I often find the same type of problem in works which pair such different discourses. A fine example being the controversy of Resnais’ Hiroshima mon amour. Despite the beauty of his cinematography, being asked to make a short documentary about the atomic bomb and contrasting it with a narrative of a French romance during the Nazi occupation screams Occidentalism and carelessly turns the horror of an atomic bomb into a fictional art. Unfortunately again, despite Almodóvar’s beautiful colour palette and mise en scène, I feel the same has happened.
In his Fotogramas interview, Almodovar actually states that maternity is a more important theme to him than remembering history, which left me … baffed. If these two themes coexist through their link of life and death, surely, they should be equal in importance. His clear prioritisation of life over death, and the future over the past in a film which actively propagates unearthing the past left me puzzled for most of the picture.

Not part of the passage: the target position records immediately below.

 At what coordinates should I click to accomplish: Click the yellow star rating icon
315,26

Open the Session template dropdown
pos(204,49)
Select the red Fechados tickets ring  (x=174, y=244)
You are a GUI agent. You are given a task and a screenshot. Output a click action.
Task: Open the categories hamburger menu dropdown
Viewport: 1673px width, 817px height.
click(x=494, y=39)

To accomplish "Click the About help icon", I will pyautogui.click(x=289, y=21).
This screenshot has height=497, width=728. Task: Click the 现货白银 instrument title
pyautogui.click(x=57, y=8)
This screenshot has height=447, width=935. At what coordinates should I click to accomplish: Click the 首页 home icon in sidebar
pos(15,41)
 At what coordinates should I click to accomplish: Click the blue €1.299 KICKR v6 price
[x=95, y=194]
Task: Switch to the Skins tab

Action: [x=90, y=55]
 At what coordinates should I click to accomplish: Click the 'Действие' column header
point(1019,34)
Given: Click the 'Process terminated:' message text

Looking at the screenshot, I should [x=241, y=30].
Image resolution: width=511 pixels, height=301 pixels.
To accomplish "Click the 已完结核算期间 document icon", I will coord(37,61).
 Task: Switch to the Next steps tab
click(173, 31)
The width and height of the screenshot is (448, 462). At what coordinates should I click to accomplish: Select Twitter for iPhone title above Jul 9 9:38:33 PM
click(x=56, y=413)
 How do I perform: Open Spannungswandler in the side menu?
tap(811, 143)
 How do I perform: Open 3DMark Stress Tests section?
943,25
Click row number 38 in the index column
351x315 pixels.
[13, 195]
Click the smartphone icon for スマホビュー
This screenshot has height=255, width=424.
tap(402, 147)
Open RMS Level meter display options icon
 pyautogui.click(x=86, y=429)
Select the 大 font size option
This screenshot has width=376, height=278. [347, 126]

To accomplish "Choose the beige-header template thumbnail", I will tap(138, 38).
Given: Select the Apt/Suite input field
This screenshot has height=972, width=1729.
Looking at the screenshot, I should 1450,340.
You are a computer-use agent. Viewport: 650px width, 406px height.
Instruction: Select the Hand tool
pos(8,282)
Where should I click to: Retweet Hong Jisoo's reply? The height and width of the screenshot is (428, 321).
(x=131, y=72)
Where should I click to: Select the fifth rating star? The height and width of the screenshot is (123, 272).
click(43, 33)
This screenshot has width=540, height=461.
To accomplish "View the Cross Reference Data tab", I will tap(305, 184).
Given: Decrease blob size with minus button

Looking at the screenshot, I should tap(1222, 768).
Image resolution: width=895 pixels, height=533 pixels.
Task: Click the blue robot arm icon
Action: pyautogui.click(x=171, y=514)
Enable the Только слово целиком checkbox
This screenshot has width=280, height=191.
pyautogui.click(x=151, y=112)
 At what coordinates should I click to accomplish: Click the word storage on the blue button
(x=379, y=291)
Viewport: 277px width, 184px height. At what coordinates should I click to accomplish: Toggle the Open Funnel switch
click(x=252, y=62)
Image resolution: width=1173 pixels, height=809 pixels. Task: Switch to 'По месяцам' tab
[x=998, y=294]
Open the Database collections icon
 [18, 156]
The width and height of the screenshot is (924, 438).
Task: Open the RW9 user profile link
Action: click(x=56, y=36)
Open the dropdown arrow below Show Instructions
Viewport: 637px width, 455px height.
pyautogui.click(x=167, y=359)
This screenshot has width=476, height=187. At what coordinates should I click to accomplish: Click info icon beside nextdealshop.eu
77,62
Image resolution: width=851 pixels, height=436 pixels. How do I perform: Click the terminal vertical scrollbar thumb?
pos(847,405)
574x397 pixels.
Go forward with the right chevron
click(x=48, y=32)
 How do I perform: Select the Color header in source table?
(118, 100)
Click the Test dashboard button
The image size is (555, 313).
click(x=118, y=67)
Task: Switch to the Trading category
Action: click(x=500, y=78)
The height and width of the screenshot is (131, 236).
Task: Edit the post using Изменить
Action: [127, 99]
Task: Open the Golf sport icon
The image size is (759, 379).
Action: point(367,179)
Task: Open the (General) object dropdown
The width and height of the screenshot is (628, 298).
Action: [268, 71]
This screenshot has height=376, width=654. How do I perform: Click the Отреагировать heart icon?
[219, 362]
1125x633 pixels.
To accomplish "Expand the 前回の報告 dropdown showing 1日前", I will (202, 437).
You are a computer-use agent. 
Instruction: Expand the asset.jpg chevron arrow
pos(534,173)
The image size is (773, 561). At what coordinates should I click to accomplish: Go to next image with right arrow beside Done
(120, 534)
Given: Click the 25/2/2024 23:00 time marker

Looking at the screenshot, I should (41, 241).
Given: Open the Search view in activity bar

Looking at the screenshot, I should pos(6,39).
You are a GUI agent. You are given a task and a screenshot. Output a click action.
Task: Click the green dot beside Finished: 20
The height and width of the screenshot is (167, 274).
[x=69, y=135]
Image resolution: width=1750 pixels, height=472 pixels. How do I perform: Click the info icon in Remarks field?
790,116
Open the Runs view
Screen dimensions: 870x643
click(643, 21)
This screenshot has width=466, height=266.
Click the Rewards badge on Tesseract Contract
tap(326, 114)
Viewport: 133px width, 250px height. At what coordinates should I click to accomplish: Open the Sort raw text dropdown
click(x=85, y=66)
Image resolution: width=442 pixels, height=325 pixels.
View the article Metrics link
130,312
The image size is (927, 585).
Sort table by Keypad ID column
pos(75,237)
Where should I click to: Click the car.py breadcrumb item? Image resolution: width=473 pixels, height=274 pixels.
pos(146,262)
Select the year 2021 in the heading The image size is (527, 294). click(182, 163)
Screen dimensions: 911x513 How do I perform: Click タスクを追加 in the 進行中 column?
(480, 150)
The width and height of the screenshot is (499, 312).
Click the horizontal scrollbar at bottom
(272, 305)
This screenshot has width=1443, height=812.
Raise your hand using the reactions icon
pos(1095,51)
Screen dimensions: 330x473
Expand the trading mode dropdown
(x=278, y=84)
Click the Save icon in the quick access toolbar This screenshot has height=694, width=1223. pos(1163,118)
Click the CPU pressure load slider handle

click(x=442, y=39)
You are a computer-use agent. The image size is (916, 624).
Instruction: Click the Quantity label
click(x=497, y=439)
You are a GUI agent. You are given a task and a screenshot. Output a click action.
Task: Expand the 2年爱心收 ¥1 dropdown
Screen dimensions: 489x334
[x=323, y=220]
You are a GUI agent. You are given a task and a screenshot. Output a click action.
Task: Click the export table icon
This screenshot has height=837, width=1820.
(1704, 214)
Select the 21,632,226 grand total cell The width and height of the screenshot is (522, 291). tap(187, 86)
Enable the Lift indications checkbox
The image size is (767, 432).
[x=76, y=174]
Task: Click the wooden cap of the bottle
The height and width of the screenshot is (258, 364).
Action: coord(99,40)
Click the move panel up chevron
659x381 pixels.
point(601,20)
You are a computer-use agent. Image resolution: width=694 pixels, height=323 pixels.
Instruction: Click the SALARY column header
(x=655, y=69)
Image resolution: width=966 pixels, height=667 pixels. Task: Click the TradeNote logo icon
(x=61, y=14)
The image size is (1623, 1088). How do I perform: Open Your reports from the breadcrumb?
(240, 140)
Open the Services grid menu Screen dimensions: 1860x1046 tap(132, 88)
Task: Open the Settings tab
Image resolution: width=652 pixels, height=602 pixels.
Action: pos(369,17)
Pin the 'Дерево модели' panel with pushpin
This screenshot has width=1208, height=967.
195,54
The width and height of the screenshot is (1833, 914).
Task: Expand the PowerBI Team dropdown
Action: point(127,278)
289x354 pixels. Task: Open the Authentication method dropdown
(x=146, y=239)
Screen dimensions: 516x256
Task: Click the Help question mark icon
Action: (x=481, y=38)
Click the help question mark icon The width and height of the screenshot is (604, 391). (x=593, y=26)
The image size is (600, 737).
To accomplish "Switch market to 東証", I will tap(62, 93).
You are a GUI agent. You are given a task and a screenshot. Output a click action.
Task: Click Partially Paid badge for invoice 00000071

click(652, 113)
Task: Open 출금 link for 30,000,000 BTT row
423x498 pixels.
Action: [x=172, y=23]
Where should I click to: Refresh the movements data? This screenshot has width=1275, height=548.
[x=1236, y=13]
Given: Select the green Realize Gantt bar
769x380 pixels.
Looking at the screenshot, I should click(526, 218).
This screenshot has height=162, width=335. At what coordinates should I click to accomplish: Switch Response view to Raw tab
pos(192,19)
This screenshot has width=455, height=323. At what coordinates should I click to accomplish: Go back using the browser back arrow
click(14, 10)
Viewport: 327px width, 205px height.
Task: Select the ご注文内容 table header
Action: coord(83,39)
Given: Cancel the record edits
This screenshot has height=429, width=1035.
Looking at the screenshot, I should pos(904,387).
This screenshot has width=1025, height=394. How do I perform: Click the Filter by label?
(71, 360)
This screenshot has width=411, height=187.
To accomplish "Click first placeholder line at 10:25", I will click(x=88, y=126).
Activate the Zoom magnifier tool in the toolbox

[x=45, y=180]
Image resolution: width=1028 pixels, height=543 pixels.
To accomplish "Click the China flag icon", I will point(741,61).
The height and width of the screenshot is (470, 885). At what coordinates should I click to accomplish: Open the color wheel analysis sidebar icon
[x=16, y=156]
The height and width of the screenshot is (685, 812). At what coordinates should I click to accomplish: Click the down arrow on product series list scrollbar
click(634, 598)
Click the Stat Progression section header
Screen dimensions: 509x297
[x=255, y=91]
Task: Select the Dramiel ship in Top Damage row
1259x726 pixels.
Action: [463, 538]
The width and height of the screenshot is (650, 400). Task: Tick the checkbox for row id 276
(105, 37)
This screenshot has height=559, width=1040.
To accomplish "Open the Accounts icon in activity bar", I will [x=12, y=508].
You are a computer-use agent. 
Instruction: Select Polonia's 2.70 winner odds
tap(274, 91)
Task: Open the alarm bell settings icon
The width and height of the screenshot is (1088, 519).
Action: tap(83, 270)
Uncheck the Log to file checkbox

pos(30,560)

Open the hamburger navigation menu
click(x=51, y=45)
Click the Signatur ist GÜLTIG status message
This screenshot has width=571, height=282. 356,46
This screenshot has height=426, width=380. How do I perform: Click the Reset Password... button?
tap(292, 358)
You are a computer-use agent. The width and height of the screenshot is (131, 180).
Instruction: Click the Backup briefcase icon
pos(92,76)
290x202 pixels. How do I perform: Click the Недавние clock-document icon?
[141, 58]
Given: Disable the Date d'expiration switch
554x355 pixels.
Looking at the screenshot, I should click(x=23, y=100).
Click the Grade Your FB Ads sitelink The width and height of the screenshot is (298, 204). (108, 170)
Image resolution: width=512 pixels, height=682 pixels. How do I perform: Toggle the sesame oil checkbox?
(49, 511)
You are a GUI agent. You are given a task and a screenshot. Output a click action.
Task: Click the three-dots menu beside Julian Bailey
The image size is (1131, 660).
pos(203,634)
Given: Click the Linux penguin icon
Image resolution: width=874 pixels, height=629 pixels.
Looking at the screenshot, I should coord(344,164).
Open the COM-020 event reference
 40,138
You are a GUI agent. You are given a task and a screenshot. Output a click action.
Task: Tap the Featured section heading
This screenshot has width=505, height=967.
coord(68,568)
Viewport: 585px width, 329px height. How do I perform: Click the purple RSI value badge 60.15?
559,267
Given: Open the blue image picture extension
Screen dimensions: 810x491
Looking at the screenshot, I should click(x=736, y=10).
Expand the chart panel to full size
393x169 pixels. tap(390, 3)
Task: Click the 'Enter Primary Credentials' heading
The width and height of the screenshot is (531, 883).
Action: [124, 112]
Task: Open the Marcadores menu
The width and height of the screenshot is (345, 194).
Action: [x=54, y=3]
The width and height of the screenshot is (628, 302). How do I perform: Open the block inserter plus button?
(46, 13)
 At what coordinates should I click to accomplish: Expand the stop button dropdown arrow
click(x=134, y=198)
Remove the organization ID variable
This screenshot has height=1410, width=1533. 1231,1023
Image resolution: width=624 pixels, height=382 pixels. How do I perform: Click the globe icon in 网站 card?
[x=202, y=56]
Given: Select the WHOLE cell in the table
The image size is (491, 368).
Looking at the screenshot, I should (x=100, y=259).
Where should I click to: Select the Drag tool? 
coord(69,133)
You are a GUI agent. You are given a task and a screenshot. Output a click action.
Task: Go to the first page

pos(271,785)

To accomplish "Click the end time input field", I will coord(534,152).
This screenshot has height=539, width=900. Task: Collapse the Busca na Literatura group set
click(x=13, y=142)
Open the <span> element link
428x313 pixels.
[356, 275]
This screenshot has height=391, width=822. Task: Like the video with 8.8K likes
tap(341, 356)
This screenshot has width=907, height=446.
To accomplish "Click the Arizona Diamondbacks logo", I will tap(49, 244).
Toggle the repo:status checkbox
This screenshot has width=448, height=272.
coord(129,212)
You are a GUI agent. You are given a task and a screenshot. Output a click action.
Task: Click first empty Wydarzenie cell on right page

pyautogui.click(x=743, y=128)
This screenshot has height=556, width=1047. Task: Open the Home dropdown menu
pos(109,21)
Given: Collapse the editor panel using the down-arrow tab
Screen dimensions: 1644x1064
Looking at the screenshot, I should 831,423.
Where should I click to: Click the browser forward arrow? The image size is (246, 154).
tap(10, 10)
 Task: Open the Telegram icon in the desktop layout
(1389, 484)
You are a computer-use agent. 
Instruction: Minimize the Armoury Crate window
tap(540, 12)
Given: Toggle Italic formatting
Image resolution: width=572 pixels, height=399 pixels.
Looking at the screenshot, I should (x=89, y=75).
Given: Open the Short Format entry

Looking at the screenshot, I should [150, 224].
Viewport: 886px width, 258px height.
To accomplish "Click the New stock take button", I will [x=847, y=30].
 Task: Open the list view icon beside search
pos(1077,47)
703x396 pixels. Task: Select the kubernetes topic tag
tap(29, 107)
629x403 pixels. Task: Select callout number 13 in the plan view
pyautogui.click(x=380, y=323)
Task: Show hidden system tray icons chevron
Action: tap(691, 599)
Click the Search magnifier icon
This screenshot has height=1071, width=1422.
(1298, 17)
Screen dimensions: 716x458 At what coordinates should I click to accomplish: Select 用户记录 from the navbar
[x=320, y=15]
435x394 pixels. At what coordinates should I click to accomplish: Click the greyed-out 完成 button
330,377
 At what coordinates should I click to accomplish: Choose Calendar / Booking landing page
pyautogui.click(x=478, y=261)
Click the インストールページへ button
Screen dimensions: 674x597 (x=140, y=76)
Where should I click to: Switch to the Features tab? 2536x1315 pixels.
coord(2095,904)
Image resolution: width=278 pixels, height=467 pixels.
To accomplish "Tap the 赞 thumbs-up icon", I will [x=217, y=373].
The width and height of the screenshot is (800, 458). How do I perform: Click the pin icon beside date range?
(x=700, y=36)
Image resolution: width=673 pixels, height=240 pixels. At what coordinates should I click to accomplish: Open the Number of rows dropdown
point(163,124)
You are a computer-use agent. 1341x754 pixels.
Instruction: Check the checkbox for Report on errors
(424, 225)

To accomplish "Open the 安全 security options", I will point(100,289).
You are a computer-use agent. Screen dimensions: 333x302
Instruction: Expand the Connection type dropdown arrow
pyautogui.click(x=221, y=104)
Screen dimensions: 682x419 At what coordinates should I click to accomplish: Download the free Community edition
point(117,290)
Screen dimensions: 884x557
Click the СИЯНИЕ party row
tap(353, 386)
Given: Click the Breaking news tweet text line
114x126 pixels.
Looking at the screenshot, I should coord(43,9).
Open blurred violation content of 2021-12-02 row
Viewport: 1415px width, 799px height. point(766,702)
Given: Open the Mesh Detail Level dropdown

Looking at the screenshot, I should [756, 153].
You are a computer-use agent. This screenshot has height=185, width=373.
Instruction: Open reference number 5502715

Both ideas were poorly interconnected thematically and hardly intertwined onscreen, the link of Janis conveniently photographing an archaeologist that would later help her unearth a mass grave while being a (very) absent father to her child seemed forced and thus de-valued its impact.
Thankfully it’s not all bad and I did really enjoy various on-screen performances as well as Almodóvar’s inclusion of explicit political messages. Watching the film while living in Spain, I felt they were a slice of real life. The inclusion of Federico Garcia Lorca’s Doña Rosita la Soltera was also a beautifully performed monologue by a prolific Aitana Sanchez-Gijón, and a skilful addition to her character development. Given Penelope Cruz’s outstanding performance as Janis, rightly awarding her with the Volpi Cup for Best Actress among other nominations, we should all listen to when her top says, “we should all be feminists”.
Despite the occasional tedious and over-explanatory monologues, I enjoyed the unconventional feminist family storyline and thought that it was a breath of fresh air. The plot-twist of swapping the babies at birth was a classic Almodovian move which I enjoyed. I felt he found the balance between tension and humour with his dramatic film score and witty dialogue. The mass grave narrative also attacks an important topic in Spanish society and points to the thousands of officially ‘missing’ people brutally killed, piled, and left to rot in various parts of Spain. The last scene, which used an aerial shot to show our protagonists laying lifeless in the mass grave Janis’ ancestors once lied in, was the scene that impacted me the most in the entire film. A powerful last shot and a symbolical juxtaposition of life and death – it is a shame it couldn’t have been more connected to the filmic content.
Overall, I enjoyed each narrative’s topic and really thought they deserved their own elaboration rather than a clumsy melange. This thematic contradiction left me feeling as if Almodóvar was trying to be too politically woke, packing in too many left-wing ideas in the hopes of it having a bigger impact. By the looks of it, it had the opposite effect on me and most of the box-office, it being his least successful screening alongside Julieta (2016) and reaching just over 2.5 million euros compared to Dolor y Gloria’s 6 million. Whether this is due to the disjointed narratives, COVID, his inclusion of controversial topics in Spain or a mix of all three, the fact remains: Parallel Mother’s is far from one of Almodóvar’s chefs-d’oeuvre.